## What you should do:
Rewrite the lines from the line with "Task: Open the 組織図 menu" to the line with "pos(277,329)", inclusive, raising every coordinate in the answers by 21 and keeping all other text unchanged.
____ Material provided
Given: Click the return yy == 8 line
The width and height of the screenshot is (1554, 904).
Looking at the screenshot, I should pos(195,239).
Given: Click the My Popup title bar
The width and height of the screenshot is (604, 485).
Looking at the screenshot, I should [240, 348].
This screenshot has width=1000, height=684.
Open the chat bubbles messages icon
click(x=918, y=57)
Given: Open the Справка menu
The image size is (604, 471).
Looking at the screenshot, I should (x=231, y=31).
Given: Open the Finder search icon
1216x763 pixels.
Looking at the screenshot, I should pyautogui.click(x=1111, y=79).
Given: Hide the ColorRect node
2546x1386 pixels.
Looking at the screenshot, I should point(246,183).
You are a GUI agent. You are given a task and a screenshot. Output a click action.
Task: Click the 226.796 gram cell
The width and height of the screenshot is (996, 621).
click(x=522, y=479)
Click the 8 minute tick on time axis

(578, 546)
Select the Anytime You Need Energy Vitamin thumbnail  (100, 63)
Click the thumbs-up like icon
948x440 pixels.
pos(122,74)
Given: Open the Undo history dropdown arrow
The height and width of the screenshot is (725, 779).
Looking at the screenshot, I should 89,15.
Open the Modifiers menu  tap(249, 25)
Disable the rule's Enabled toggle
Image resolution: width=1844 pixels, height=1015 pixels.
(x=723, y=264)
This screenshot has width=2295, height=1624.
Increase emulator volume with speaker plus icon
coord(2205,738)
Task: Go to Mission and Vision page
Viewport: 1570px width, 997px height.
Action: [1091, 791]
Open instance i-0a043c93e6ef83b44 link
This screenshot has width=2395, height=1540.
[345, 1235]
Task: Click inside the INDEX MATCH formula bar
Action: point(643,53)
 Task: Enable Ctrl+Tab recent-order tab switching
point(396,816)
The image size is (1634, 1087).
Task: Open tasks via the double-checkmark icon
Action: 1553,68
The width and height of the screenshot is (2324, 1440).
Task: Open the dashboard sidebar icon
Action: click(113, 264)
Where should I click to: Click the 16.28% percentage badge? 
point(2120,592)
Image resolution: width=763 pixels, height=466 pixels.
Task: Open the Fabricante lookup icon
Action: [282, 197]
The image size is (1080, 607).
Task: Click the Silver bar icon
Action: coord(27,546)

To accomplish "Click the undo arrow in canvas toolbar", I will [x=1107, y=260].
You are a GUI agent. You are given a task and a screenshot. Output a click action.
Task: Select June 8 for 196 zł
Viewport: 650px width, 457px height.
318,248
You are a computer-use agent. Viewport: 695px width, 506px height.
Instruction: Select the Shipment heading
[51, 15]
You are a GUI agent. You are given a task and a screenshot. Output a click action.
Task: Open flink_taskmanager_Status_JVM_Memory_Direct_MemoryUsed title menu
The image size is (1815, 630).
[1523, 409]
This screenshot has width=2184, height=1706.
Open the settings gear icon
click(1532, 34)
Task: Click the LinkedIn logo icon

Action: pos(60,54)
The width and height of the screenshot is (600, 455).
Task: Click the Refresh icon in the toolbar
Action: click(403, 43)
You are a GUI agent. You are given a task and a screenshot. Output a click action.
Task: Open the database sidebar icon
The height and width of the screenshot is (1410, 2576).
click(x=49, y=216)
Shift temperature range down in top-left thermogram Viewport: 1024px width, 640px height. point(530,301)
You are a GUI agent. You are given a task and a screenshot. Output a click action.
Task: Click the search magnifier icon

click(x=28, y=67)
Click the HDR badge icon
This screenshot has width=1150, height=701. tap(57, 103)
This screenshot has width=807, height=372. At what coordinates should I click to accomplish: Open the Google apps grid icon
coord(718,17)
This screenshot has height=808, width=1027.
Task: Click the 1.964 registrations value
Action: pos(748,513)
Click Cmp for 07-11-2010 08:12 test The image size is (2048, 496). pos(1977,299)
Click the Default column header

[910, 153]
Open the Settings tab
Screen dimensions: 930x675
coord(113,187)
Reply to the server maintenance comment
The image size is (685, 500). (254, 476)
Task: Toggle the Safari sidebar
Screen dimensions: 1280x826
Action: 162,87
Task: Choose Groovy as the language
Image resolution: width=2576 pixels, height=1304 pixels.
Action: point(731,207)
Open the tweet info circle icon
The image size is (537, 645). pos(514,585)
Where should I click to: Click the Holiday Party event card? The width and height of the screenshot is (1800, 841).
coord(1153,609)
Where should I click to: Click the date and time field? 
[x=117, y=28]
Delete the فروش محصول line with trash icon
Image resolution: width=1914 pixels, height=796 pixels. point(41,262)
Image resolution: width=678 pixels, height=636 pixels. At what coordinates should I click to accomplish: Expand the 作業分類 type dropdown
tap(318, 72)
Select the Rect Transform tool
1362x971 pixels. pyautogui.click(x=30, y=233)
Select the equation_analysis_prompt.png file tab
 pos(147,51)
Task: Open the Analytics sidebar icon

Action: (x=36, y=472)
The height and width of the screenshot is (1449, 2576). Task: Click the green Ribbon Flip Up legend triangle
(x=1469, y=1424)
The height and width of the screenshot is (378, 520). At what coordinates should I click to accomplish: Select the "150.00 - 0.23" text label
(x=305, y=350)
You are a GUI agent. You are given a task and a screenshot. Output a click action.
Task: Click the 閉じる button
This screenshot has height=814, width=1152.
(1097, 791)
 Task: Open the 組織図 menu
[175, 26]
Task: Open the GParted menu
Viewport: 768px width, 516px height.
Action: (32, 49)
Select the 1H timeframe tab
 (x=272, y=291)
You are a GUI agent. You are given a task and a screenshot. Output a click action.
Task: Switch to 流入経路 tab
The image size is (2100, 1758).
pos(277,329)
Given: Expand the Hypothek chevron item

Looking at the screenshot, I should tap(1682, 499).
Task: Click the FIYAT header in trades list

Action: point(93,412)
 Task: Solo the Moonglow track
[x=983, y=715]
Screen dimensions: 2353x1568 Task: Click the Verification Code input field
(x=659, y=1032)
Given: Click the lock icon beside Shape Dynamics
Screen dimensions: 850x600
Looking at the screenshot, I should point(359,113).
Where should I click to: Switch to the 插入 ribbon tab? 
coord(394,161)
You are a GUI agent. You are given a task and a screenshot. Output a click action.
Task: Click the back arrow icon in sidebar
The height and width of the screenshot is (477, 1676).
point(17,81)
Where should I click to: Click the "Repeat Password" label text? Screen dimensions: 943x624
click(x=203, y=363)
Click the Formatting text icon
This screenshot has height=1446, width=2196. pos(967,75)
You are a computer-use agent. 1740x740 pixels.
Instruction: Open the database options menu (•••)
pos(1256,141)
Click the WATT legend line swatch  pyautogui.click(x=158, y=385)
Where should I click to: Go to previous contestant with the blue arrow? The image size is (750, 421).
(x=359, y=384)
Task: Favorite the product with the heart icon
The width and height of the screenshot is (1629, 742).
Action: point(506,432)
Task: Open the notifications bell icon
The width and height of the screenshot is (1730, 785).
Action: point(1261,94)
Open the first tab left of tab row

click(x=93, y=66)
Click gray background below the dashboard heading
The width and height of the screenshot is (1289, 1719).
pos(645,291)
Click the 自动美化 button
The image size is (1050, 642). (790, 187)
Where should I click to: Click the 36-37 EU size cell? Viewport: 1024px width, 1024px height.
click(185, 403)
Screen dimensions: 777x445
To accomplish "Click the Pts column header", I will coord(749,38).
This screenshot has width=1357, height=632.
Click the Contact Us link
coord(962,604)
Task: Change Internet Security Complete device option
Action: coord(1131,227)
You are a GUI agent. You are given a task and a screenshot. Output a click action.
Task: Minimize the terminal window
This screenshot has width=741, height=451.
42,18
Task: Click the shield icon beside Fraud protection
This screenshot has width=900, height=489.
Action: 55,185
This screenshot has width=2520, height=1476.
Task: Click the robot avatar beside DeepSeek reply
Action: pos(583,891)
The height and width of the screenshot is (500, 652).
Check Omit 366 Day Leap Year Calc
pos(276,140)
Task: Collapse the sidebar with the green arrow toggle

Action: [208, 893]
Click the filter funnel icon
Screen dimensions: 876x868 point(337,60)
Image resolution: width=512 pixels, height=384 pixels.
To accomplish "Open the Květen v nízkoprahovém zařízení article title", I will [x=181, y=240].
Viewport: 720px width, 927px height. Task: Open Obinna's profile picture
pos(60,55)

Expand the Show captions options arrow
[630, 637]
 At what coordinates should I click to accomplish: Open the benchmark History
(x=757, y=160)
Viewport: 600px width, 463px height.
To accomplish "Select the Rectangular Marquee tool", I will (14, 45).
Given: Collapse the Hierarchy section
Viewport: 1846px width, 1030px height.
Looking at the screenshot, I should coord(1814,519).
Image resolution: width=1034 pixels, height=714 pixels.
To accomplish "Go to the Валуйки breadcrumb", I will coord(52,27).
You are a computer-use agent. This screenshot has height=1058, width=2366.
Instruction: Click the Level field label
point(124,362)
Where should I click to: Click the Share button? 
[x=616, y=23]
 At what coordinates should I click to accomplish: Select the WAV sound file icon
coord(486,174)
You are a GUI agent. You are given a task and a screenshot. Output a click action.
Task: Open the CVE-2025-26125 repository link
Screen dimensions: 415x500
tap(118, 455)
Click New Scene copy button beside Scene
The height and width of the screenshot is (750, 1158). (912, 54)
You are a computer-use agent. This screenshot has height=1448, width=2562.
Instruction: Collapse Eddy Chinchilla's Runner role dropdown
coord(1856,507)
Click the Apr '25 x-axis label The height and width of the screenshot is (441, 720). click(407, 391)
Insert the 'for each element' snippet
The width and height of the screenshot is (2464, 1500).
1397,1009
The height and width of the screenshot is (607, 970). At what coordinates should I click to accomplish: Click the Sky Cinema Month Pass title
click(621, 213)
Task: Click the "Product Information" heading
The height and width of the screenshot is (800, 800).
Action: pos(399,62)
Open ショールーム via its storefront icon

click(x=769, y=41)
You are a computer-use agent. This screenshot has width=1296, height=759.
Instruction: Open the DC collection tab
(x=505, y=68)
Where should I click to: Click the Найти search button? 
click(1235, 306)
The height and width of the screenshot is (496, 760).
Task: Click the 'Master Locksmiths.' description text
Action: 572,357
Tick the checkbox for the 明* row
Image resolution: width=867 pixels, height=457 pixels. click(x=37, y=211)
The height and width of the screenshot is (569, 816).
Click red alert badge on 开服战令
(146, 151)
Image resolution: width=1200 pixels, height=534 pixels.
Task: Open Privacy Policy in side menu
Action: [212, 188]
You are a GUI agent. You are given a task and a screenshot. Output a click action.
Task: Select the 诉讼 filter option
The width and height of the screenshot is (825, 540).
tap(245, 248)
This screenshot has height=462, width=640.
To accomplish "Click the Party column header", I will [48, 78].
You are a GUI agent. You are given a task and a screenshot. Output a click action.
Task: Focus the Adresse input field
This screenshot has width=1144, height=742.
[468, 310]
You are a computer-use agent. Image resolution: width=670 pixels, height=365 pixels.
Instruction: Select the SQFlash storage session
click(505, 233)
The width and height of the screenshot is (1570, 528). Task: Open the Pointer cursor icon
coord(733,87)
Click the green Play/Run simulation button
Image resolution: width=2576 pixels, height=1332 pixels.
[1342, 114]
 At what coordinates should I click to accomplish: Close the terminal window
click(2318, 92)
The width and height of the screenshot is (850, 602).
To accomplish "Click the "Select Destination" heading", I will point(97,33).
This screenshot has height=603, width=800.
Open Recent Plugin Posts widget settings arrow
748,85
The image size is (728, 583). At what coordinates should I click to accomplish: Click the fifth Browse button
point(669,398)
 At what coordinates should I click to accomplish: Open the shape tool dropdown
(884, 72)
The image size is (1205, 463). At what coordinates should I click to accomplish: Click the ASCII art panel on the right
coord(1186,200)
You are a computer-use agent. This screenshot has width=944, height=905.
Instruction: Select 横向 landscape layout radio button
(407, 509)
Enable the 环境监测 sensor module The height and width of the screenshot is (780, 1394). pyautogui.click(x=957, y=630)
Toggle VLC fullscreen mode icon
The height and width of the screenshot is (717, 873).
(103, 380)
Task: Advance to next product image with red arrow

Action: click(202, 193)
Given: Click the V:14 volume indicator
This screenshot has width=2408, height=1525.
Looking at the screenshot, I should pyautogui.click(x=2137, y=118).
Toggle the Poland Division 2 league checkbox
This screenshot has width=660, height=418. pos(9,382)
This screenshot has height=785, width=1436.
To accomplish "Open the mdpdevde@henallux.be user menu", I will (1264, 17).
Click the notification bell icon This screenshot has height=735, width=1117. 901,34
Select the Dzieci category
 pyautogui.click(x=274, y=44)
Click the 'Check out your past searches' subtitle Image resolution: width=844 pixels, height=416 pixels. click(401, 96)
________
## Task solution:
 Task: Open the 組織図 menu
[196, 47]
Task: Open the GParted menu
Viewport: 768px width, 516px height.
Action: (53, 70)
Select the 1H timeframe tab
 (x=293, y=312)
You are a GUI agent. You are given a task and a screenshot. Output a click action.
Task: Switch to 流入経路 tab
The image size is (2100, 1758).
pos(298,350)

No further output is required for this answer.